Twitter's NFL deal might be a giant fumble

In the last three months of 2015, Twitter lost two million users and shares plummeted 12%. It's moments feature and the Orwellian named Trust and Safety Council were seen by some as trying too hard in the case of the former, and in the case of the latter, nothing more than a one-sided censorship tool masquerading as a sanitizer. And whether you agree with that concept or not, remember, perception is reality. Jack Dorsey, co-founder and ceo, has been on a PR campaign of late to try and convince the people who are leaving Twitter not to leave, and the people who haven't joined Twitter, to join.

So it's no surprise that in an effort to become relevant, Twitter announced today it signed a deal to live stream the NFL, kind of. It spent 15 million for the rights to live stream the Thursday night games. I suspect NFL has more to gain from this than Twitter. Indeed, Twitter's stock, which was once as high as 69 dollars two years ago, is now at just a bit over 17 dollars. Now stock price isn't a big indicator, but it is certain that investors are worried the profit that Twitter showed last year (7 million) won't continue if more people don't sign up.

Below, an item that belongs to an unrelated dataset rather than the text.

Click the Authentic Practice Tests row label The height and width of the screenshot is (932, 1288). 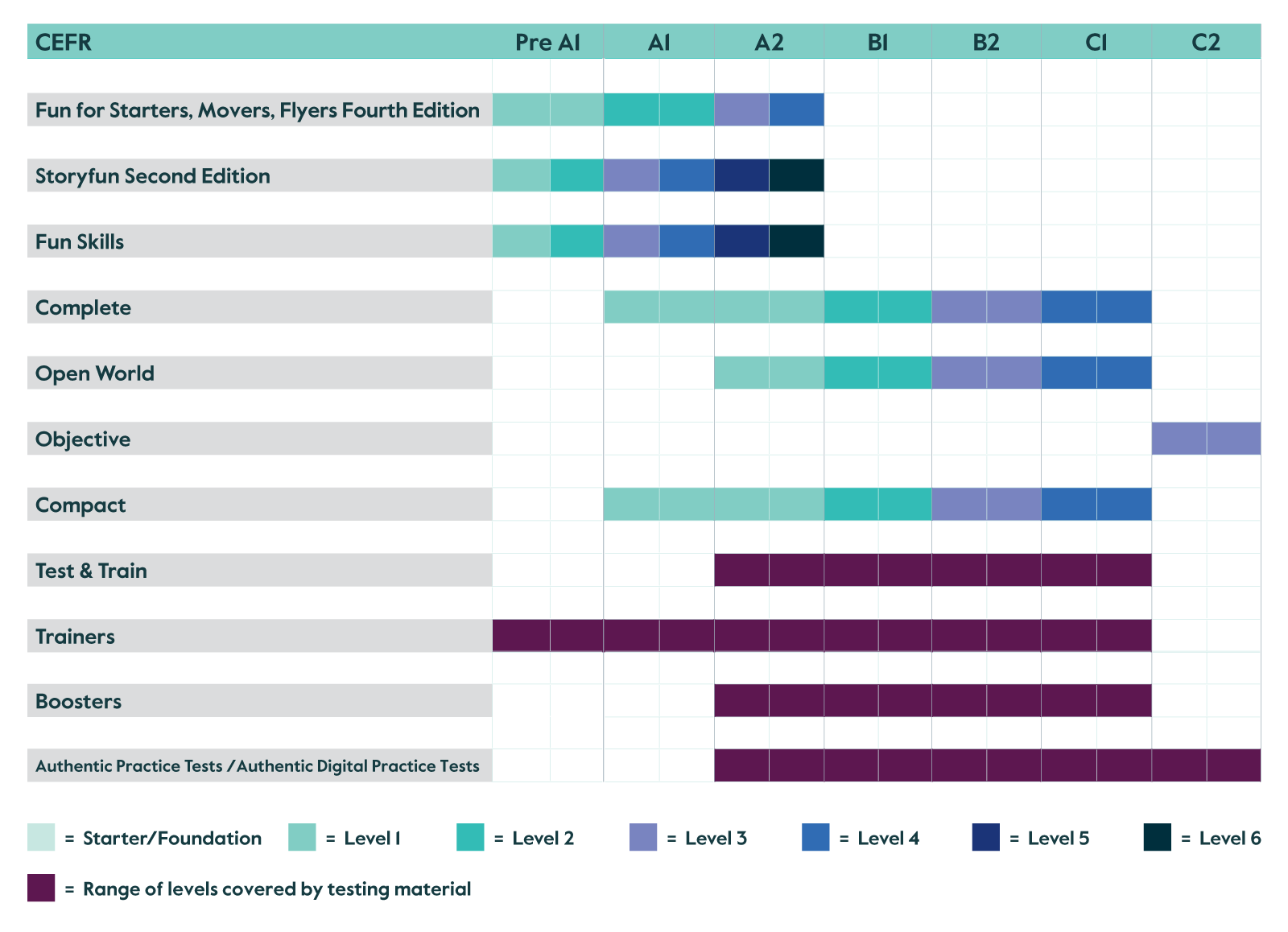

Still there is the looming question whether or not the NFL stream will be enough to entice new people into showing up for the party. But according to InvestorPlace, the NFL did nothing for Yahoo last year, so it's reasonable to assume it won't help Twitter either. They even ask "...if it’s such a terrific opportunity, why did Facebook Inc, pull its bid last week? Why did Verizon Communications Inc. and, Inc. — Amazon, for crying out loud! — let themselves be outbid?? InvestorPlace is right to question whether the lack of engaging content the real issue with Twitter, or whether it will have any better luck than Yahoo.

Time will tell of course, but the other question is, what happens when football season is over? Will any potential spike then recede?

Either way, let's just hope the Trust and Safety Council doesn't decide Football is "offensive." Hey, it's 2016. The culture war is in full swing. The internet has been looking more and more like a giant ouroboros. Anything negative can happen.